1) As a minister, your life is rhetoric. The simple principle here is that if your character does not accord with the content of your message, then your message is invalidated. One does not lead by position alone, but chiefly by example. King, while he was living, was mostly able to hide his indiscretions and infidelities, and yet discovery of these things would have meant the discrediting not, primarily, of King, but rather of the Civil Rights Movement itself. As a leader, King’s life was rhetoric. And so the discovery that the great preacher drank and swore in private, that he slept around and liked to talk about it with his inner circle, that discovery revealed would have been deadly to the man’s image and his goals, not to mention the people he represented. As it stood, King lived in genuine fear of these discoveries—FBI director J. Edgar Hoover (out of pure malice, I should add) spied upon and threatened both King and his family with the information he had gathered. The result for King was added fear—not only did he have enemies who hated him for his work in the Civil Rights Movement, but he needed also to fear the enemy of the double-life that he had created himself. This fear, sadly, was not enough to motivate King to change his ways.

The tensions and stresses of life as a minister/leader are manifold, and one of the key ways to manage these stresses is to commit oneself to a life that is harmonious—consonant between outer and inner personae. Such a life is not subject to the consequent fear of self, and as a result is better able to manage the stresses of the work of ministry.

2) Power does not create, but rather magnifies, temptation. This is also a simple, but often overlooked principle. You cannot wait until you are in a position of power to deal with the temptations in your life, because the position will only magnify your preexistent temptations. James 1:13-15 says that no one should lay temptation at the feet of God, but rather recognize that it is our own evil desire within us that is enflamed and leads us toward death. Temptations, then, are like fault lines in the human soul—they are there, and when the stresses increase we discover that we are tempted along those deeply embedded fractures in our personalities. The stress fractures are small enough when we are not leading, but become great rifts as we are drawn into the pressure of public life.

King was subject to the trebly intense pressures of leadership, public expectations, and the figurehead-ism that accompanied the civil rights movement.

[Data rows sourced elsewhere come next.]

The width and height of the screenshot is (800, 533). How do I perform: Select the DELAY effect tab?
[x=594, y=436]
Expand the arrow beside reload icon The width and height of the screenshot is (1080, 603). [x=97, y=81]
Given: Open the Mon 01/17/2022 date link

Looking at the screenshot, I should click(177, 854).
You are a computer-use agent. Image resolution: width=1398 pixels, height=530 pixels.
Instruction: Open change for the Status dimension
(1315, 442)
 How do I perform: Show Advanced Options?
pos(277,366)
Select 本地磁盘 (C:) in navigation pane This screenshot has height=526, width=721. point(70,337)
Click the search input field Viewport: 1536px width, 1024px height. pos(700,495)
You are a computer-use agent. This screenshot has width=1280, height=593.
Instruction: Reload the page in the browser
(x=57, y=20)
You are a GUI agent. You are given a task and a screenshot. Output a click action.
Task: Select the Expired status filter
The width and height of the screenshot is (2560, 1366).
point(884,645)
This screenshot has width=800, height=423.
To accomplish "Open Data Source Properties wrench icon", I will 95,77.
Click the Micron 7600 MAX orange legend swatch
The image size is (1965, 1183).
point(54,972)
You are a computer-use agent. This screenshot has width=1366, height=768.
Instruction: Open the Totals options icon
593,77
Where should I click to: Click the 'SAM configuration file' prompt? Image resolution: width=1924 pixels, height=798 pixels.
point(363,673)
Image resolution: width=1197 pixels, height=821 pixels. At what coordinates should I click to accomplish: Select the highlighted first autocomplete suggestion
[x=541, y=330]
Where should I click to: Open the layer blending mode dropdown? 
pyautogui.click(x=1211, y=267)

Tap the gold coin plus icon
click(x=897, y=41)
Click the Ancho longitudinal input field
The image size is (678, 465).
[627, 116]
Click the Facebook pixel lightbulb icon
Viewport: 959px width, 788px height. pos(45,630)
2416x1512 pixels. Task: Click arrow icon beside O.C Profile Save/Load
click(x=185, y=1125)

Additionally, he was under the added pressure of his own hidden life. It is also clear that King mismanaged the elation of success—the powerful, drug-like euphoria that accompanies public successes and adulation. Hence, as the pressure in King’s life increased, his recourse to sinful activities also increased, such that on the night before his assassination, after a successful evening meeting, he embarked on what Frady calls “a final, all-night release into carnal carousal,” directing the energy of success into sleeping with two, and possibly a third, of his mistresses consecutively until dawn (203).

There is an urge to lay these temptations, and King’s submission to them, at the feet of the pressures he was under, and yet no one is to blame for how King acted other than King. He himself had managed his inner life poorly. He himself had surrounded himself with people who accommodated, rather than challenged, his private choices. And the lesson for ministers and leaders today remains the same: if you do not learn to manage the small temptations, you will certainly be unable to manage them when the pressure of being a public figure mounts. And furthermore, if you do not establish channels of accountability in your life, no one will help to keep you accountable.

King’s life leaves us with a troubling rumination—is the so-called ‘great life’ that flashes on our television screens of real lasting value when the actual man, the private individual, is so inwardly tortured and personally destructive? There may never be a satisfactory answer, and yet, as it stands, King’s life is like the buoy that alerts a sailor to a hidden reef, a flashing light to the danger that lies below the surface of ministry, and especially of ministry with power.